=== What the task asks ===
Print the records below word for word, beginning with the first line and ending once the line containing "Task: Click the" is printed.

=== Records to process ===
____

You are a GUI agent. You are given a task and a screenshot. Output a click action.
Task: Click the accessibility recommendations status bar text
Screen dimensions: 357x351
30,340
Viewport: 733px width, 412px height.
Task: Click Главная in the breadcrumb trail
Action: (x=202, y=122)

____

=== Expected output ===
You are a GUI agent. You are given a task and a screenshot. Output a click action.
Task: Click the accessibility recommendations status bar text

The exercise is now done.